Stored data
....

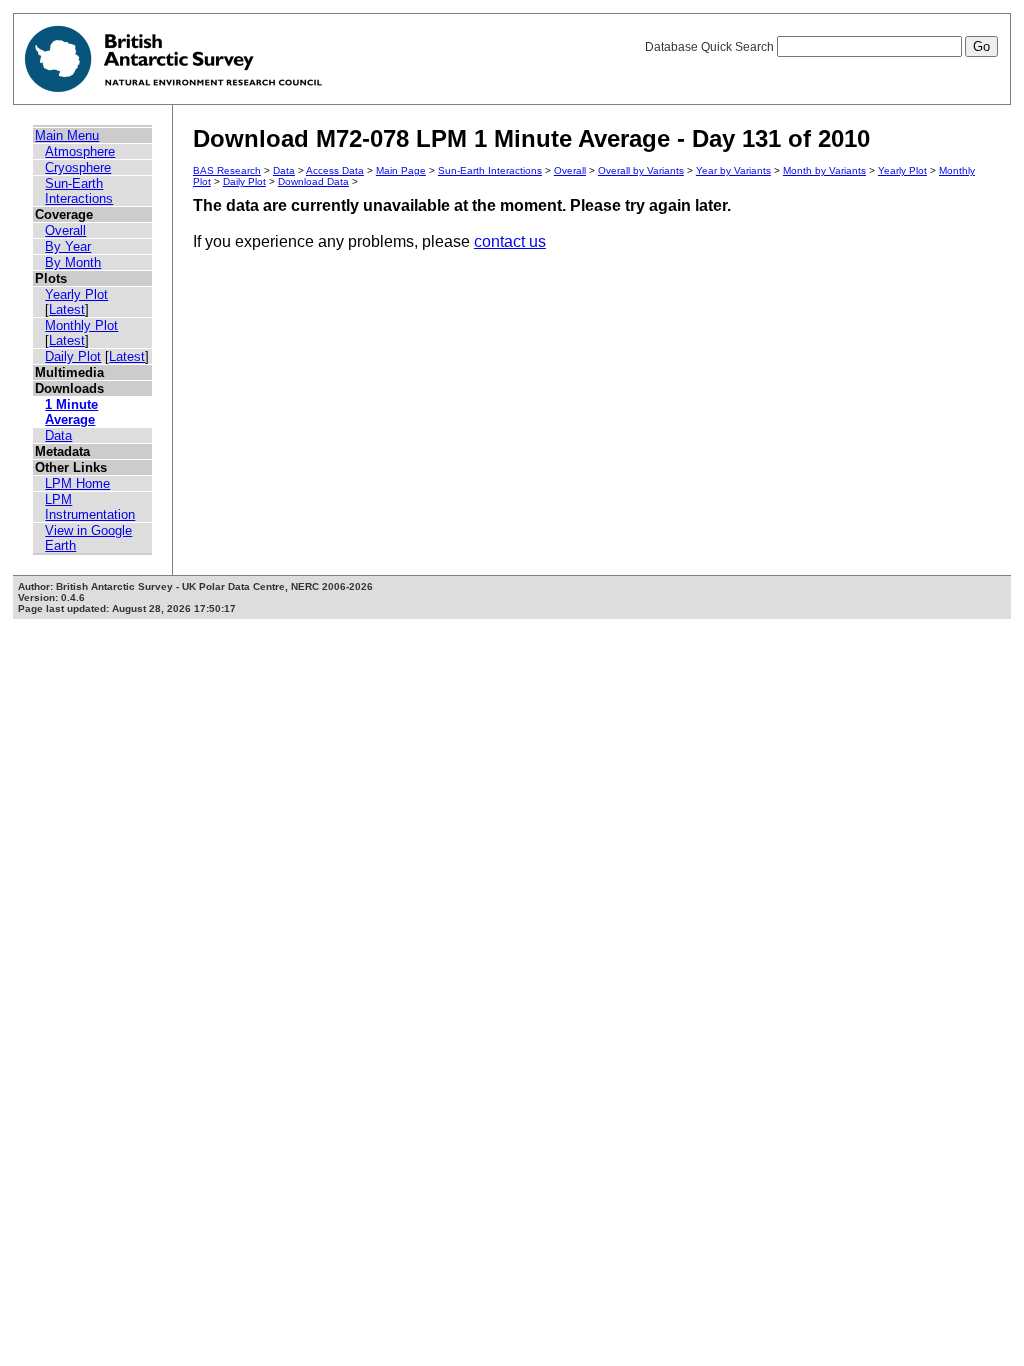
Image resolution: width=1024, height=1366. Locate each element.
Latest (67, 309)
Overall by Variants (641, 170)
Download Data (313, 181)
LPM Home (77, 483)
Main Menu (67, 135)
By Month (73, 262)
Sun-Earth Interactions (79, 191)
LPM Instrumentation (90, 507)
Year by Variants (733, 170)
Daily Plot (73, 356)
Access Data (335, 170)
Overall (65, 230)
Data (58, 435)
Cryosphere (78, 167)
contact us (510, 241)
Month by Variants (824, 170)
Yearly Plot (76, 294)
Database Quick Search (711, 47)
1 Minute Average (71, 412)
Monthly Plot (81, 325)
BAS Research (227, 170)
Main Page (401, 170)
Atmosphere (80, 151)
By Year (68, 246)
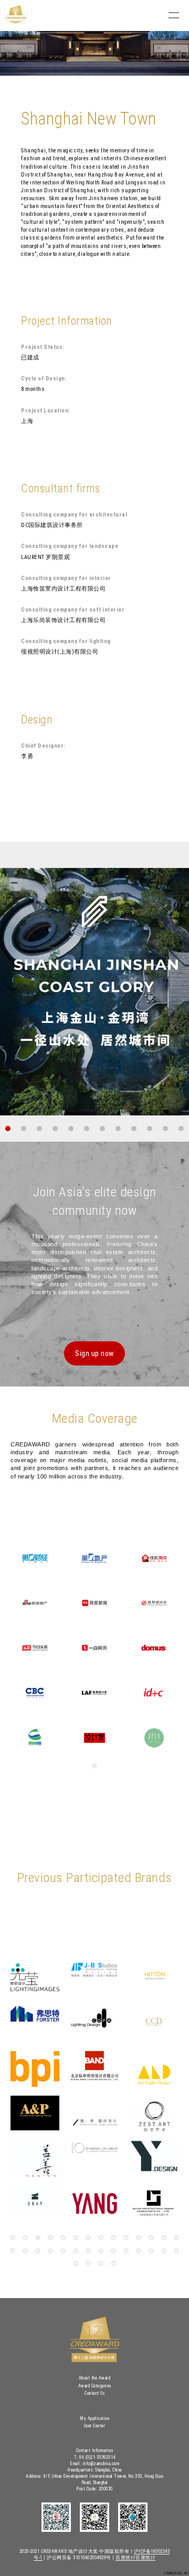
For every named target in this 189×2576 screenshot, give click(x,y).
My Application (94, 2418)
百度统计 (125, 2557)
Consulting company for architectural (74, 514)
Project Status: (43, 347)
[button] (7, 1128)
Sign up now (94, 1353)
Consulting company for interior (66, 578)
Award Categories (94, 2385)
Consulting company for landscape (69, 546)
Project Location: (45, 410)
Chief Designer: (43, 745)
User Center (95, 2425)
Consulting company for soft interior (72, 609)
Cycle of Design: (44, 378)
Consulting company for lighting (66, 641)
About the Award (95, 2378)
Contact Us (94, 2393)
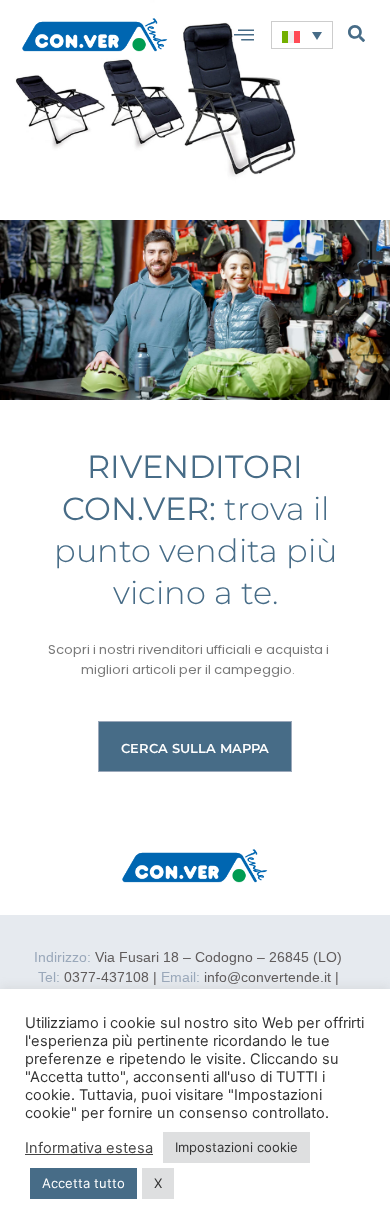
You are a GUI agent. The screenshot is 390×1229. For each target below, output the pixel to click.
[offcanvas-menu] (244, 35)
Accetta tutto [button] (83, 1183)
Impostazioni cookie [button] (236, 1147)
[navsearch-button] (356, 33)
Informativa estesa (89, 1148)
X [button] (158, 1183)
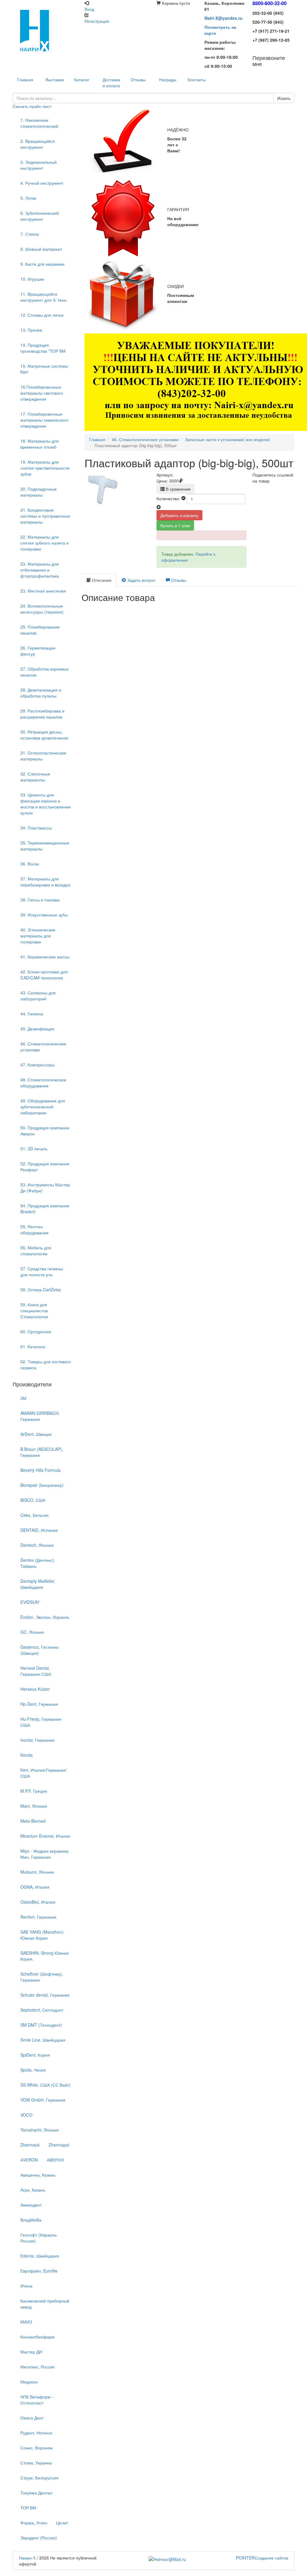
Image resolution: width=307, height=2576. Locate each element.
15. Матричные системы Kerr (44, 369)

....

* [Work task]:
For the entries above, the output must hold exactly the lines from the one with "Contact Us (94, 2393)" through the last line, both included, and no pictures.

* [Finished exercise]:
Contact Us (94, 2393)
You are a GUI agent. The screenshot is 390×1229. For each target below, output the pixel to click.
[offcanvas-menu] (244, 35)
Accetta tutto [button] (83, 1183)
Impostazioni cookie [button] (236, 1147)
[navsearch-button] (356, 33)
Informativa estesa (89, 1148)
X [button] (158, 1183)
Image resolution: width=307, height=2576. Locate each element.
15. Матричные системы Kerr (44, 369)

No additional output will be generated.